*** Extract ***

The Herzliya Museum of Contemporary Art () is contemporary art museum.

History
The museum was established in 1965 in Herzeliya, Israel. The museum's main focus is on Israeli and international contemporary art. The museum building was designed by the architect Yaakov Rechter. The museum does not have a permanent collection, and hosts painting, sculpture, video, installation, photography and architecture exhibitions, as well as video installations and digital media exhibitions.

The museum has an educational program MUZA – A Place for Visual Experience. It holds different activities in the fields of video art and photography, including workshops and courses.

The museum is known for promotion of collaboration between Israeli and Palestinian artists by showing group exhibitions and organizing meetings and workshops for artists to work together. Herzliya Museum of Contemporary Art also exhibits art from different continents, showing works of artists who acclaimed in their countries but are not known well to the Western World.

*** End of Extract ***
*** Source data ***

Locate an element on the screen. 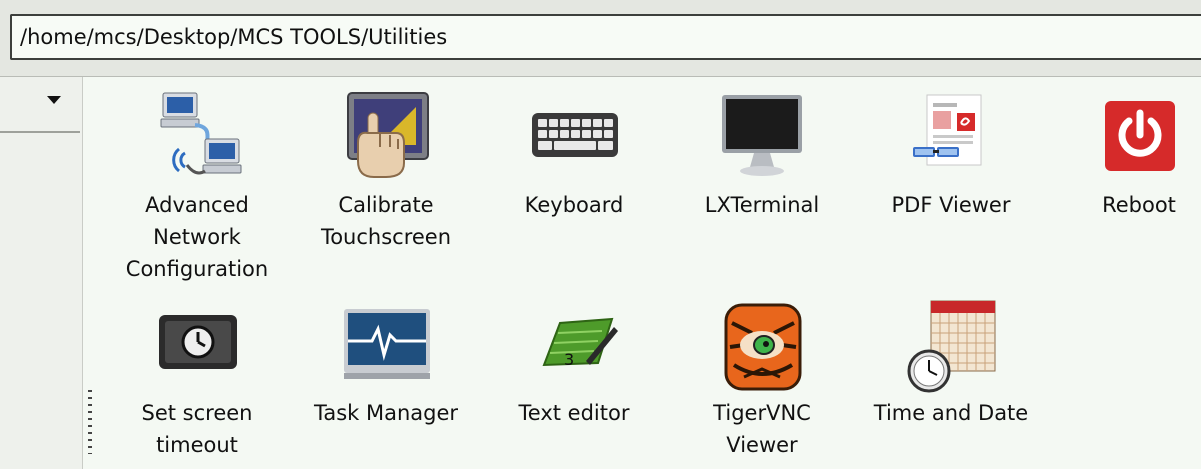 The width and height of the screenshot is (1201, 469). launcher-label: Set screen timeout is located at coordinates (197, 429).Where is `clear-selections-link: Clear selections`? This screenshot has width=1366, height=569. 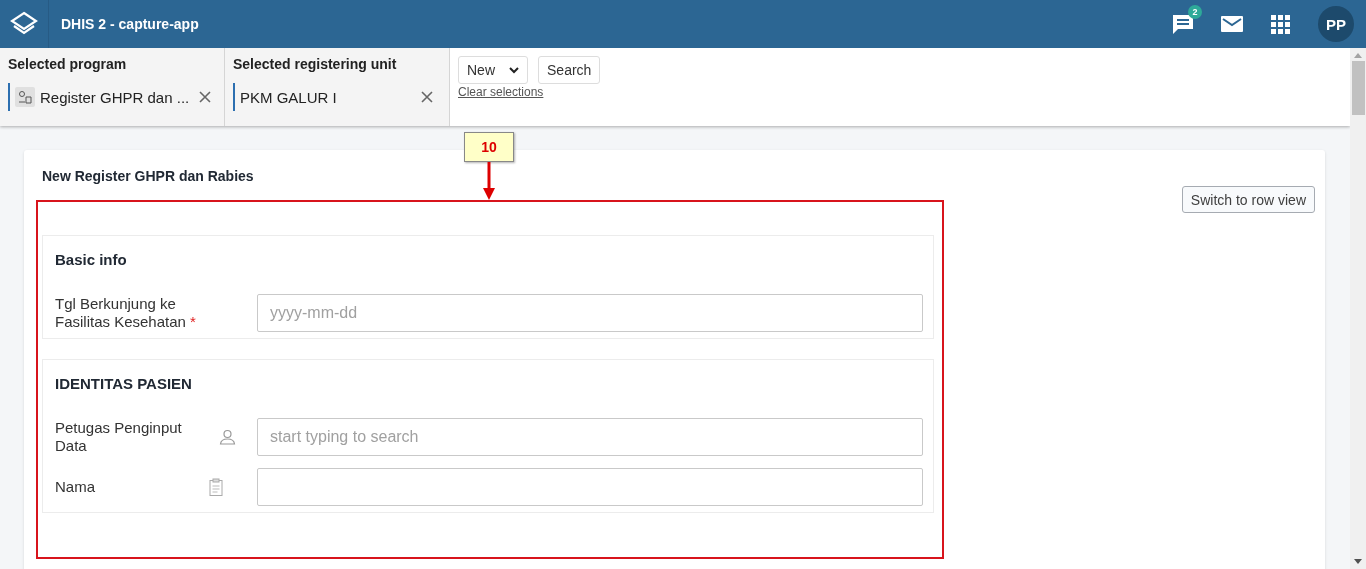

*** End of Source data ***

Questions on the material -
1. In the text on the Herzliya Museum of Contemporary Art, which architect designed the museum building?
2. Continue the text on the Herzliya Museum of Contemporary Art from its final sentence.

Your written answers -
1. Yaakov Rechter

2.
Exhibitions
Among the artists exhibited in the museum are David Adika, Alona Rodeh, Shachar Freddy Kislev, Chien-Chi Chang, Hou Chun-Ming, Hsieh Ying-chun, Nira Pereg, Miki Kratsman, Sheffy Bleier, Ella Littwitz, Einat Arif-Galanti, Uri Gershuni, Olaf Breuning, Kendell Geers, Parastou Forouhar, Ilit Azoulay, Uriel Miron, Cliff Evans, Maya Zack and Aziz + Cucher.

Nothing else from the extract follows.